When the United States' most valuable company upgrades its best-selling product, the American economy apparently gets a good-sized jolt.
Apple on Wednesday is widely expected to launch its latest smartphone, unofficially known as "iPhone 5." If Apple announces what we all think (and hope) it's going to announce, JP Morgan economist Michael Feroli predicts that the Cupertino-based company will trigger a national spending spree that will "boost annualized GDP growth in Q4 by 0.33%-point," as he spelled out in a recent research note.
In less wonky speak, that means Apple fanboys climbing over one another to buy the new iPhone will help grow the U.S. economy by a third of a percentage point during the months of October, November and December.
That fraction of a percentage point, worth $3.2 billion, is sizable when put in context. For example, U.S. GDP grew 1.7 percent from the first quarter to the second quarter of 2012, according to the U.S. Bureau of Economic Analysis. So 0.33 percent would be a significant increase.

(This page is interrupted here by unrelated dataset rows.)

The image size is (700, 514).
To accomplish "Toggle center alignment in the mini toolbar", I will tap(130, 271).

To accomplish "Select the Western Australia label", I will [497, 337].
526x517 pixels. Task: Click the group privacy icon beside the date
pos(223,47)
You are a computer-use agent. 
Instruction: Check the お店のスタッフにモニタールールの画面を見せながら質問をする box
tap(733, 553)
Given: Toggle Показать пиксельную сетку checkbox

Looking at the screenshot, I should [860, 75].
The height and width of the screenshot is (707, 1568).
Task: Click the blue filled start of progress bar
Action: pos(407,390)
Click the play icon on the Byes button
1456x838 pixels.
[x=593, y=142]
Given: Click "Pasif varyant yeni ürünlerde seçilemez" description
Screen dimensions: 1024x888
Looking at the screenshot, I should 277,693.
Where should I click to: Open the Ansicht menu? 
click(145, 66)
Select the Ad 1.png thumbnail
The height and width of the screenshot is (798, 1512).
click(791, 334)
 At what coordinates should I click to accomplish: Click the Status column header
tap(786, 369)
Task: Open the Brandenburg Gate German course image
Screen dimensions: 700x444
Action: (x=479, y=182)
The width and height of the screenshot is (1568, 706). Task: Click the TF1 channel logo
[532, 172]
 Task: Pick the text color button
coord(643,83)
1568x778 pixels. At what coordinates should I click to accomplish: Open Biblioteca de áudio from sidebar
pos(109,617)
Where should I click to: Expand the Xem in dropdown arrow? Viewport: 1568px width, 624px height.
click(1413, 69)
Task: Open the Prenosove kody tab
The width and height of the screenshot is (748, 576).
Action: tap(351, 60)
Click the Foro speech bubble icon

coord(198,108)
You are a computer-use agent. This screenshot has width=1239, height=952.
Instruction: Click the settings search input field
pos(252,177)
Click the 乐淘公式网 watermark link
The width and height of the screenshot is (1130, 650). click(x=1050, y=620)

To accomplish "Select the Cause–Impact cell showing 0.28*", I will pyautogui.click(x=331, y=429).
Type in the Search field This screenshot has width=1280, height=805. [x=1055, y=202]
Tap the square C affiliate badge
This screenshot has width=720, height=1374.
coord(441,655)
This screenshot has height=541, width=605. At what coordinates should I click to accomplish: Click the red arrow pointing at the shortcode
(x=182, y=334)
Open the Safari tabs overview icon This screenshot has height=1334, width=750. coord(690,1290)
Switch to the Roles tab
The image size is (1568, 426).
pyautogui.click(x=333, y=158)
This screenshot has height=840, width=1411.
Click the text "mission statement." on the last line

"This estimate seems fairly large, and for that reason should be treated skeptically," Feroli cautions in his note. Additionally, the bank's analysis doesn't take into account forgone sales of alternative phones -- that is, sales of other cell phones that would surely happen if the iPhone 5 weren't on the market. Those forgone sales should be subtracted from the GDP boost.
"Sales of other phone should hold up," Feroli explained over the phone. "Sales of other phones shouldn't be cannibalized."
The figure also doesn't even take into account secondary economic benefits, like growing the app ecosystem around the iPhone. The Apple App Store brought in $7.68 billion for Apple and app developers in 2011, according to one estimate.
Even if that estimated 0.33 percent boost turns out to be smaller than predicted, the iPhone 5 will likely bring a slight economic stimulus for the last three months of 2012.